In 2007, the Supreme Court ruled that the 1970 Clean Air Act’s definition of air pollutant was broad enough to allow regulation of CO2 emissions from new cars, and that the EPA was required to regulate once it issued a finding that CO2 contributes to global warming. In fact, once the EPA rules that CO2 is a dangerous pollutant–as it did in April–regulation of industrial sources likely becomes mandatory as well.

But existing law still leaves the executive branch enormous discretionary power–and thus a hammer to hold over Congress’s head. A report issued in April by the New York University Law School argues that “if Congress fails to act, President Obama has the power under the Clean Air Act to adopt a cap-and-trade system.”

James Madison believed that there could be “no liberty where the legislative and executive powers are united in the same person.” And yet, here we are, with those powers united in the person of a president who has pledged to heal the planet and stop the oceans’ rise.

This constitutional nightmare is the culmination of a trend many years in the making. The first sentence of the Constitution’s first article says that “all legislative Powers herein granted” are vested in Congress.

The Supreme Court once took that language seriously, as when, in 1935, it struck down a key New Deal program for delegating legislative power to the executive. Yet the Court eventually made its peace with statutes that allow the executive branch to both make and enforce the law.

That paved the way for the modern administrative state, which looks a lot like the situation complained of in the Declaration of Independence, in which “a multitude of New Offices… harass our people and eat out their substance.”

After 9/11, the phrase “unitary executive theory” (UET) came to stand for the idea that the president can do whatever he pleases in the national security arena. But it originally stood for a humbler proposition: UET’s architects in the Reagan administration argued that the Constitution’s grant of executive power to the president meant that he controlled the executive branch, and could therefore rein in aggressive regulatory agencies.

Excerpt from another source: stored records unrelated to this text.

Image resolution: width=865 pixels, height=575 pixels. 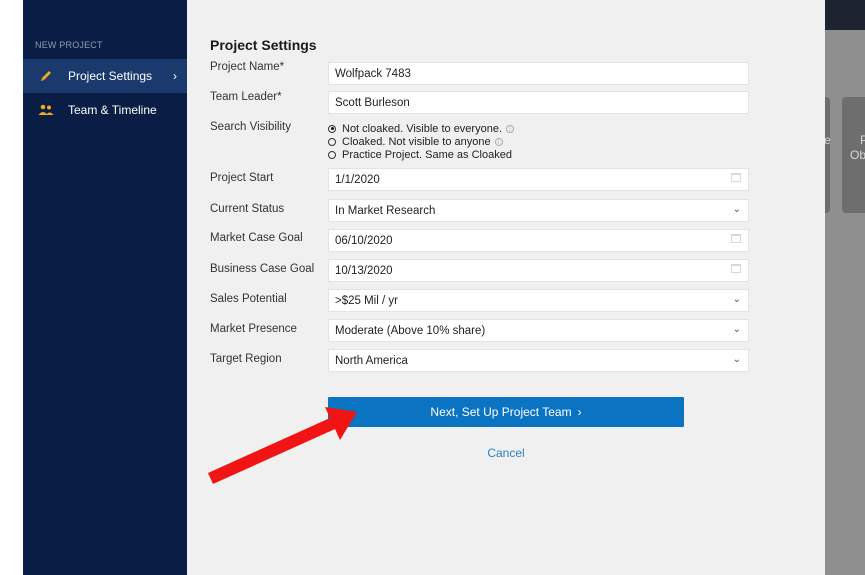 I want to click on red-arrow-shape, so click(x=282, y=446).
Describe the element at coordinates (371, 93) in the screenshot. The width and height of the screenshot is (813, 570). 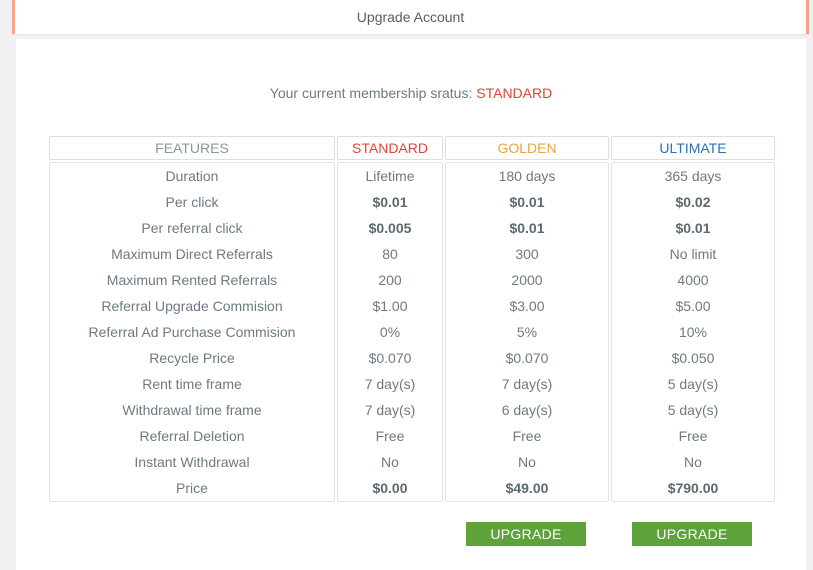
I see `membership-status-label: Your current membership sratus:` at that location.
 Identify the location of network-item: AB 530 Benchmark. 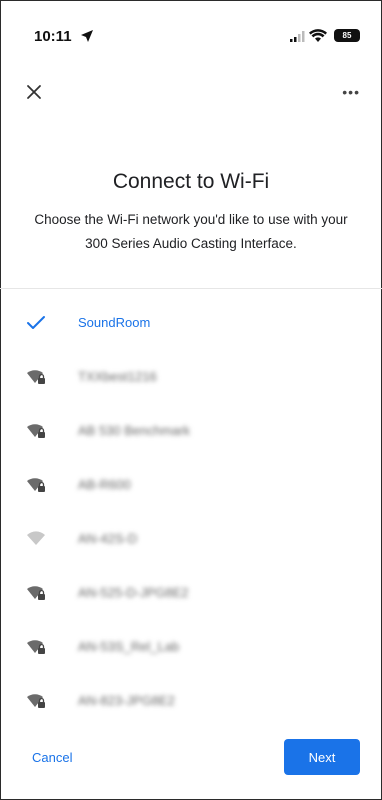
(191, 431).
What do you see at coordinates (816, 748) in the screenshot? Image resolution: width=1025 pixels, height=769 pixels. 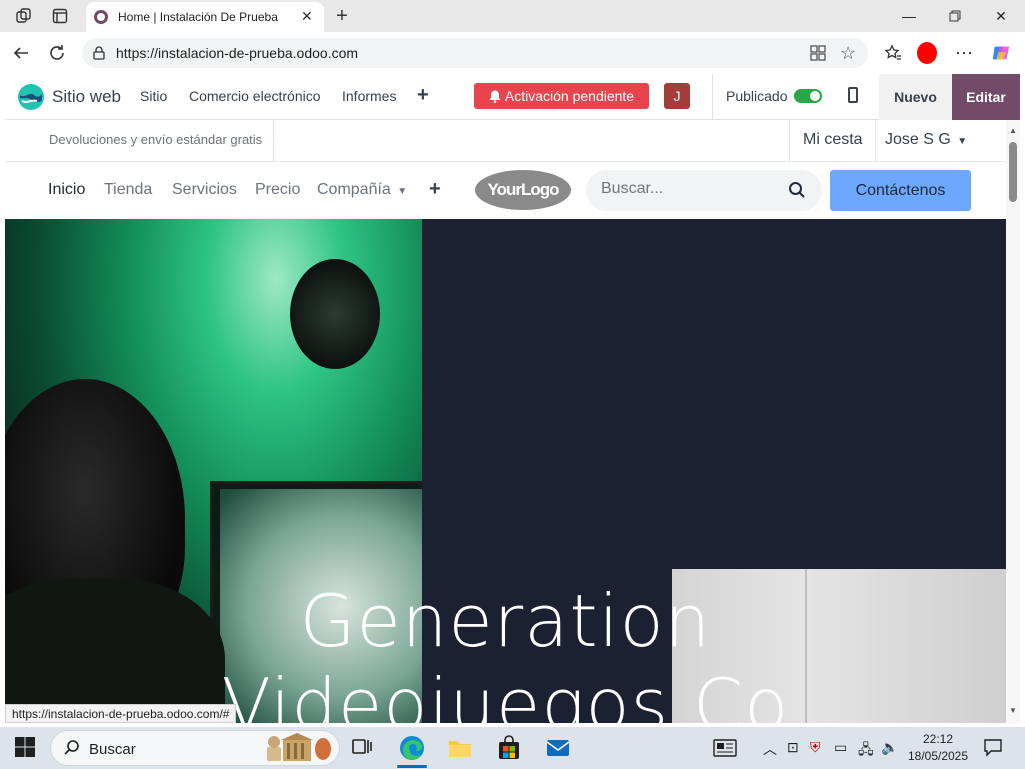 I see `security-alert-icon: ⛨` at bounding box center [816, 748].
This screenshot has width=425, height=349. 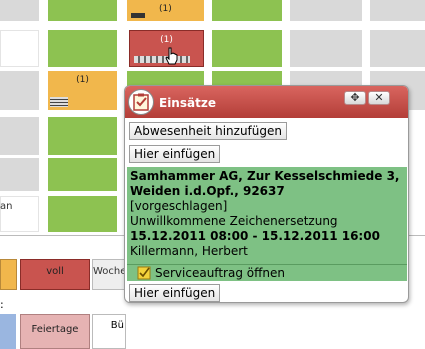 I want to click on insert-here-button: Hier einfügen, so click(x=175, y=154).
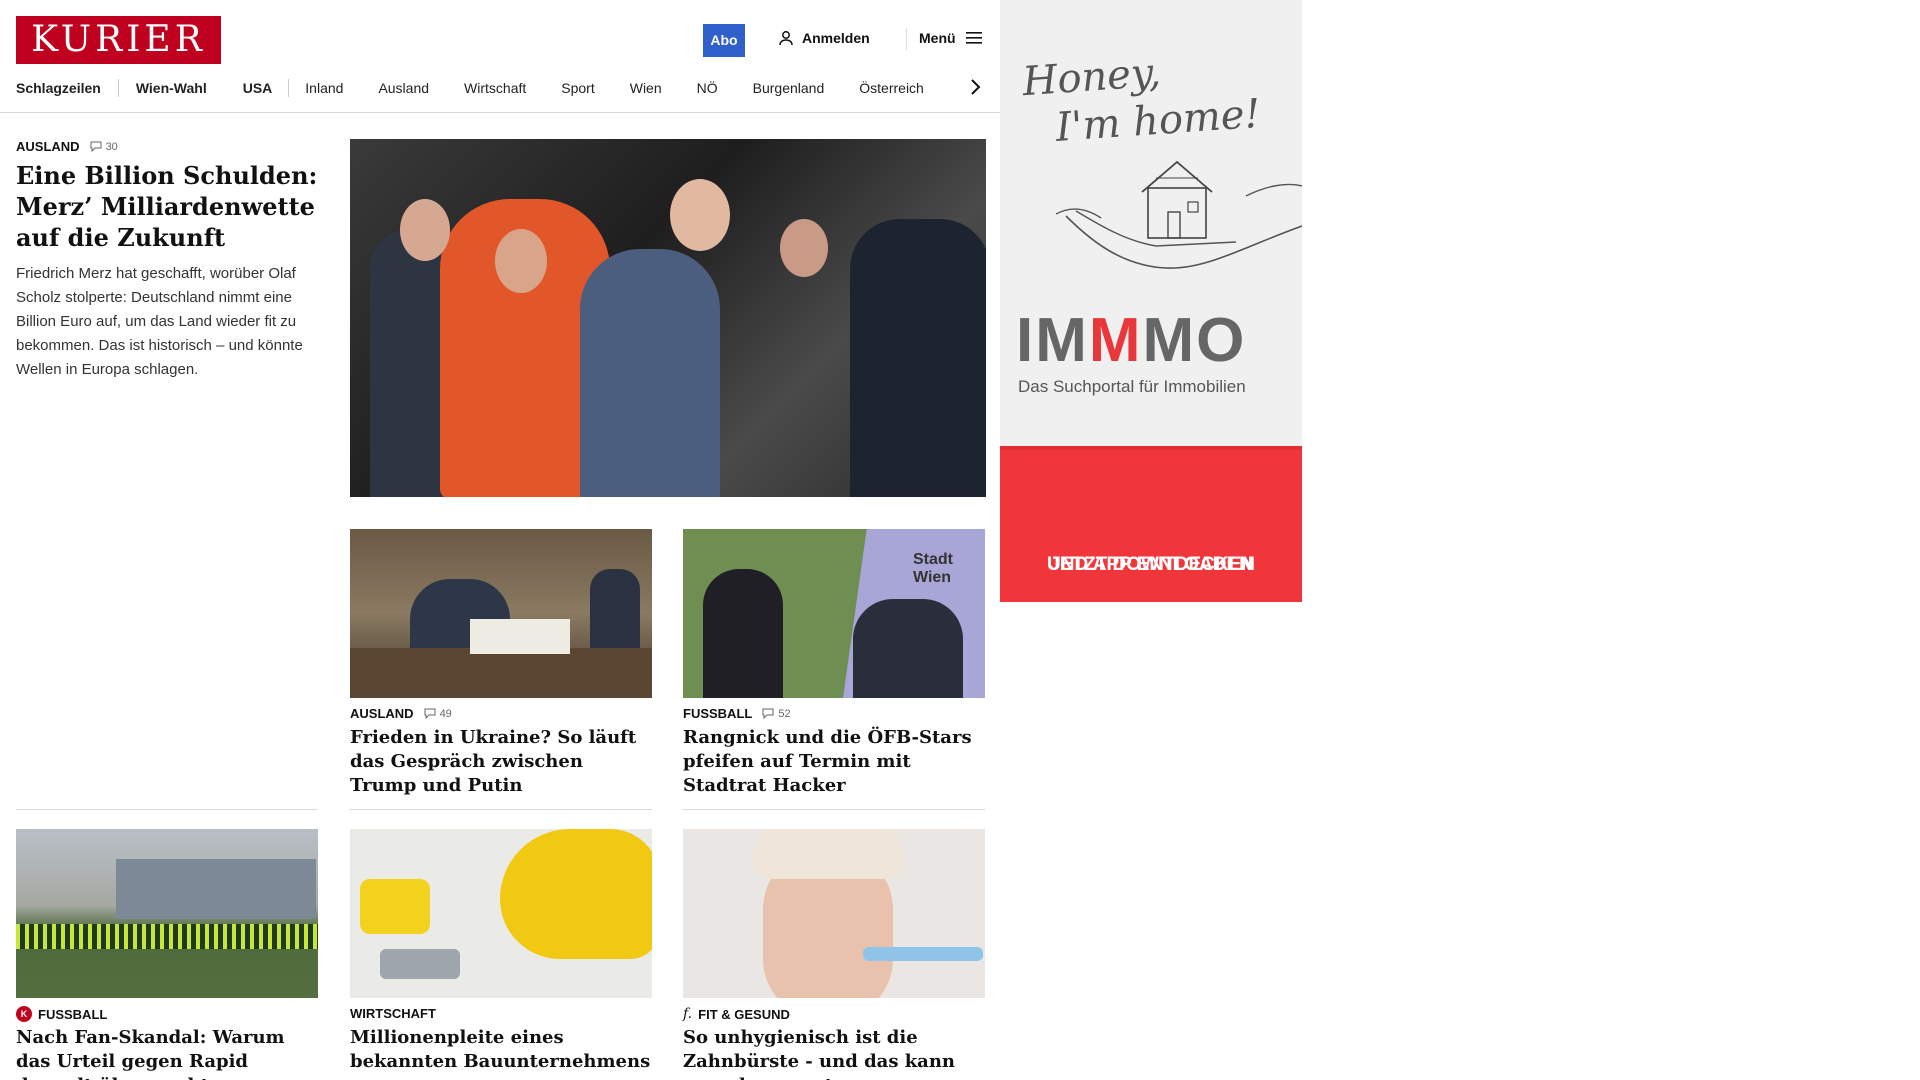 The height and width of the screenshot is (1080, 1920). I want to click on article-image-rangnick: Stadt Wien, so click(834, 614).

In an era when Republicans held a virtual lock on the Electoral College, that idea had some appeal. But as Elena Kagan, now President Obama’s Solicitor General, pointed out in a 2001 Harvard Law Review article, there’s little reason to think that “presidential supervision of administration inherently cuts in a deregulatory direction.”

How far will Obama push in the other direction? He may be reluctant to stretch his authority as far as the law will allow, in a political climate where even green-leaning Democrats scream bloody murder every time gas prices rise.

But as Kagan notes, after the Democrats lost control of Congress in 1994, President Clinton used his regulatory authority unilaterally to show progress, pushing “a distinctly activist and pro-regulatory agenda.” As Obama’s popularity erodes, he may come to like the idea of being the “decider.”

Will liberals who decried George W. Bush’s unilateralism object to this staggering concentration of executive power? Don’t hold your breath.